Nicole Grimes studied historical musicology at Trinity College Dublin (TCD) and Ludwig Maximilians University, Munich. She was awarded a PhD at TCD in 2008 for her dissertation “Brahms’s Critics: Continuity and Discontinuity in the Critical Reception of Johannes Brahms.” Since that time, her research has focused at the intersection between German music criticism, music analysis and music aesthetics from the late-eighteenth century to the present day. She is particularly fascinated by the intertextual relationship between music and philosophy, and music and literature. She is currently finishing a book called Brahms’s Elegies: The Poetics of Loss in German Culture which is concerned with the reciprocal relationship between Brahms’s music and the Austro-German intellectual tradition.
Grimes is also engaged in writing a monograph on Brahms’s Vier ernste Gesänge, Op. 121. She has published articles on Brahms, Schoenberg, Mendelssohn, Liszt, and topics in music aesthetics in various peer-review journals including Music Analysis, and Nineteenth-Century Music Review, amongst others. Her books include Rethinking Hanslick: Music, Formalism and Expression (co-edited with Siobhán Donovan and Wolfgang Marx), and Mendelssohn Perspectives (co-edited with Angela R. Mace). She has been the chair of the organizing committee for a number of high profile international conferences including “Eduard Hanslick: Aesthetic, Critical, and Cultural Contexts” (University College Dublin, 2009) and “Music, Marxism, and the Frankfurt School” (University College Dublin, 2014, in association with the University of California, Irvine).

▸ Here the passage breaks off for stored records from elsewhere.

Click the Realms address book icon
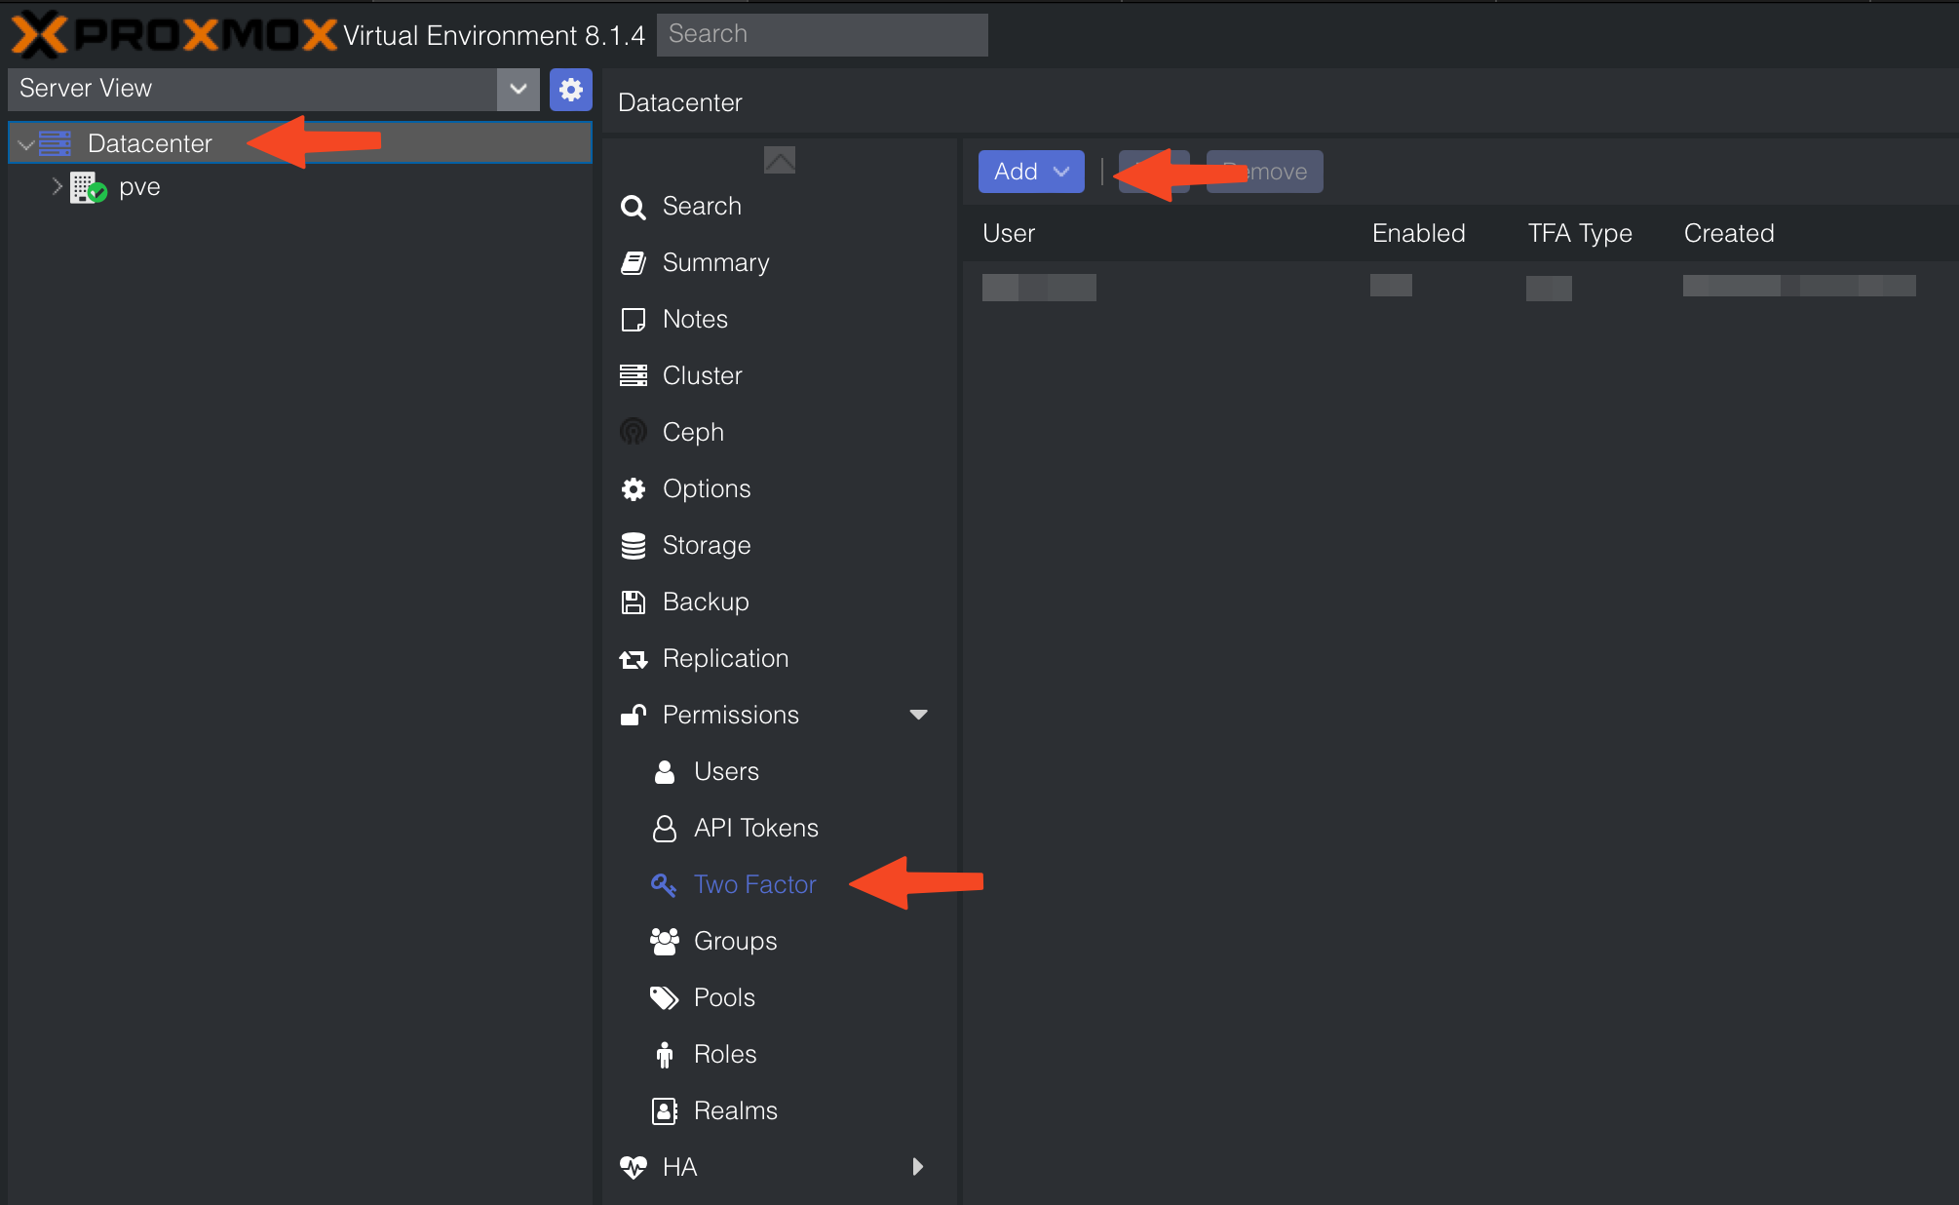The height and width of the screenshot is (1205, 1959). point(665,1110)
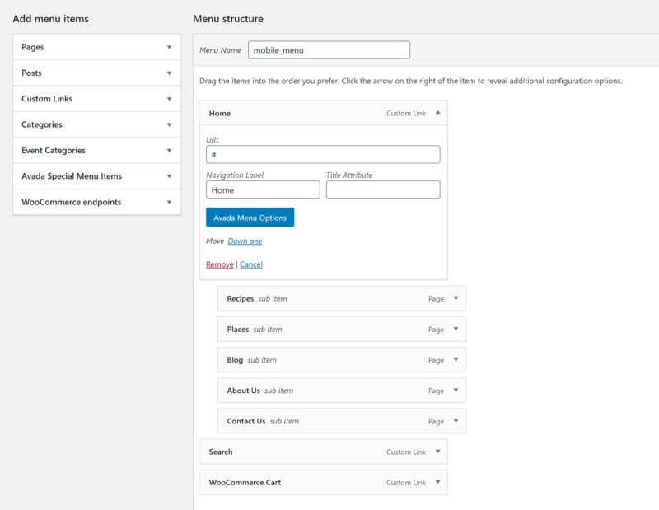Open settings for the Search custom link
The image size is (659, 510).
437,452
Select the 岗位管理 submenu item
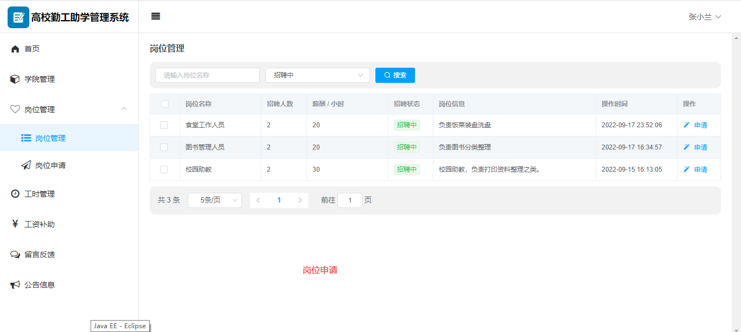741x332 pixels. click(50, 138)
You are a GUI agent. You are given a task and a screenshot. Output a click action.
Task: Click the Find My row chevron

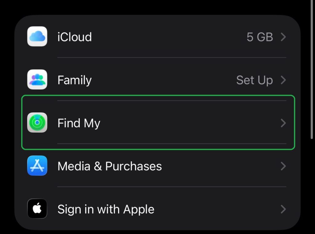click(283, 123)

Other research that Grimes is currently undertaking includes a large-scale project called “The Constellation of Aesthetic Humanism in German Music: History, Memory, and (Non-)Linear Time.” She is also writing a chapter on the music of Donnacha Dennehy for the forthcoming Oxford Handbook on Spectral Music.

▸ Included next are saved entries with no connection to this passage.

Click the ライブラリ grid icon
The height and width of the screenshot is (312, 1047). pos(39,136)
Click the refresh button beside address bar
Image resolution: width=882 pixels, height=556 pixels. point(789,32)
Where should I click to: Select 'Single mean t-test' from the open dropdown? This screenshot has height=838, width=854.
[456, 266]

Since 2015 Grimes has been a member of the Editorial Board of the journal Music Analysis. Before taking up her post at UCI, she held faculty positions at Royal Holloway, University of London, University College Dublin, and Keele University. From 2011–2014 she was a Marie Curie Fellow, funded by the European Commission, with joint affiliation at the University of California, Irvine and University College Dublin.